── Input records
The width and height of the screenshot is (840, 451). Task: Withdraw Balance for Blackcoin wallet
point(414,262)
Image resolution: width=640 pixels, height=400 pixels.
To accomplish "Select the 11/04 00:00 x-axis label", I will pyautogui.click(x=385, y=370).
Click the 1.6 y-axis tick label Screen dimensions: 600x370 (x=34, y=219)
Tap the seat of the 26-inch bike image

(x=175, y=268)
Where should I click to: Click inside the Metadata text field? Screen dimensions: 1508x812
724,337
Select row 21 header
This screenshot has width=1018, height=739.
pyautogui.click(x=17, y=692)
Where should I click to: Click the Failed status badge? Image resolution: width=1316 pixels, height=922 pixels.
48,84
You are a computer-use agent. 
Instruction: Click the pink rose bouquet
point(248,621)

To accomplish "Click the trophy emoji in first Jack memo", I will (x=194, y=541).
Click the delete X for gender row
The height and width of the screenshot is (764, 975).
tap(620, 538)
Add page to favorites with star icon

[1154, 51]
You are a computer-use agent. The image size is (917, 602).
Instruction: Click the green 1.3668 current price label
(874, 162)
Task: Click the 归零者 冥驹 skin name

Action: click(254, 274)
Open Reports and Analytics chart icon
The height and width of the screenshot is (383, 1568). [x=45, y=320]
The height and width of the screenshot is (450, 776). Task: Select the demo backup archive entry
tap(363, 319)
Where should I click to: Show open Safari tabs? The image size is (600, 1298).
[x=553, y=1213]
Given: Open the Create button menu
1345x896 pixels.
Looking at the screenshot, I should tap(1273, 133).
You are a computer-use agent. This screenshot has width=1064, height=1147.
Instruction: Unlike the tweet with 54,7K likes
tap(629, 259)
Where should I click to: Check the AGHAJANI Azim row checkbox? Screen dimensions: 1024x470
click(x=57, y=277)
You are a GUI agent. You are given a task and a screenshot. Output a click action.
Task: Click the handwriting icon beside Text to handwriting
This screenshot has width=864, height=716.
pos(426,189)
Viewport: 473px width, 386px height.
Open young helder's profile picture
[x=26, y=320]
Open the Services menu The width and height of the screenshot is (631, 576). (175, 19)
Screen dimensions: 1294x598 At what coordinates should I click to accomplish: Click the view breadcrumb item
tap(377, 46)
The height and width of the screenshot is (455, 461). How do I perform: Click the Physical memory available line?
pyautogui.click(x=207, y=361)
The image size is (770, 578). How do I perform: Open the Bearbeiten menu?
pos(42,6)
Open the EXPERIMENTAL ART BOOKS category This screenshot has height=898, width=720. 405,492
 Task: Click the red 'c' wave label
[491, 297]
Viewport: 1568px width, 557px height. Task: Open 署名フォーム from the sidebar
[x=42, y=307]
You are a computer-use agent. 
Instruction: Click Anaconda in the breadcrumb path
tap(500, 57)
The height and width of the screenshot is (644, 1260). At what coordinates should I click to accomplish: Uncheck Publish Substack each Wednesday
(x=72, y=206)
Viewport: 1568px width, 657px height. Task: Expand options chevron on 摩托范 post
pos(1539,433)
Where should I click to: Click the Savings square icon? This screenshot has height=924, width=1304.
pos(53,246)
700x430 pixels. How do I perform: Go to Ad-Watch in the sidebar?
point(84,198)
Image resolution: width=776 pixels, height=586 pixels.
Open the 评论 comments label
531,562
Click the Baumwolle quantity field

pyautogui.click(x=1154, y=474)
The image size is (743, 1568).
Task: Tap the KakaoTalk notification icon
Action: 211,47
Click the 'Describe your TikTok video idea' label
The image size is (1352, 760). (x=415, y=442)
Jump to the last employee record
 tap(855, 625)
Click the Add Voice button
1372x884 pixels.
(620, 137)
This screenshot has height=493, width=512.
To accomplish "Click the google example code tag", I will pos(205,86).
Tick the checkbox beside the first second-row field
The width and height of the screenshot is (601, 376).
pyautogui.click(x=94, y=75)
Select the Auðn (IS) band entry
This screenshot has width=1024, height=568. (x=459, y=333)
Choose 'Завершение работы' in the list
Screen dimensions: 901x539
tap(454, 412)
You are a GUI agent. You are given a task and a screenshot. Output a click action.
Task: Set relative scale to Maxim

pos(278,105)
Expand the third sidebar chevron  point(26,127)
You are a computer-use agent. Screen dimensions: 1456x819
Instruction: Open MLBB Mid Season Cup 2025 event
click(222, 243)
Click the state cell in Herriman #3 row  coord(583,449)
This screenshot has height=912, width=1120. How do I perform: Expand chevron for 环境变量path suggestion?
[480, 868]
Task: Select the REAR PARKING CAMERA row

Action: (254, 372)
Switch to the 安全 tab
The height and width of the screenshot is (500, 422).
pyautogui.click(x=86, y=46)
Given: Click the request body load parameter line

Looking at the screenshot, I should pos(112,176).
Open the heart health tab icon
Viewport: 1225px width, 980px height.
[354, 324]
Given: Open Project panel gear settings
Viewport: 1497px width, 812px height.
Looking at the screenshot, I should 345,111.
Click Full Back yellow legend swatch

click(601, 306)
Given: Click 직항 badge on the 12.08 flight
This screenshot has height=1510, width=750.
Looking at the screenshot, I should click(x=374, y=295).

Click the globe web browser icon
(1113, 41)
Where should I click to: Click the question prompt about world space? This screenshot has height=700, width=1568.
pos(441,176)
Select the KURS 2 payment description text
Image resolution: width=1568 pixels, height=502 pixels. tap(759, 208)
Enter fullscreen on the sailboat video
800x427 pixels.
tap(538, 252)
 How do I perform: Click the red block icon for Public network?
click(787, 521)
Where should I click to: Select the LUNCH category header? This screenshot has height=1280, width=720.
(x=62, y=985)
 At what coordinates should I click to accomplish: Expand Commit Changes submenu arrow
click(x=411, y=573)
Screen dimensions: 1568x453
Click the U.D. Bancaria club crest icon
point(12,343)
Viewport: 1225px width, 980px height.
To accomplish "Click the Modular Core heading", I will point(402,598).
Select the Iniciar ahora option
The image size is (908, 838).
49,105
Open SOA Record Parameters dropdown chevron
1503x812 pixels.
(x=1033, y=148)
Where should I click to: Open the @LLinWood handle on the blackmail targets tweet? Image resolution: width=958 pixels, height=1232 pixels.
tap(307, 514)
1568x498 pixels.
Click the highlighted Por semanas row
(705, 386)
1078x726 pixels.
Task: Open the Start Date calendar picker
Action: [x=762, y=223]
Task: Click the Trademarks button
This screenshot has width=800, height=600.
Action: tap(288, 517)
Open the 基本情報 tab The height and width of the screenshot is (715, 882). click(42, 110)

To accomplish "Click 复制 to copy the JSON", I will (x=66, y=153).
────
Task item:
Every line in the data that holds the string "agent" should be copied.

Your solution:
You are a computer-use agent. 
You are a computer-use agent. The image size is (917, 602).
You are a computer-use agent. This screenshot has width=1064, height=1147.
You are a GUI agent. You are given a task and a screenshot. Output a click action.
You are a computer-use agent. 
You are a GUI agent. You are given a task and a screenshot. Output a click action.
You are a computer-use agent. Screen dimensions: 1456x819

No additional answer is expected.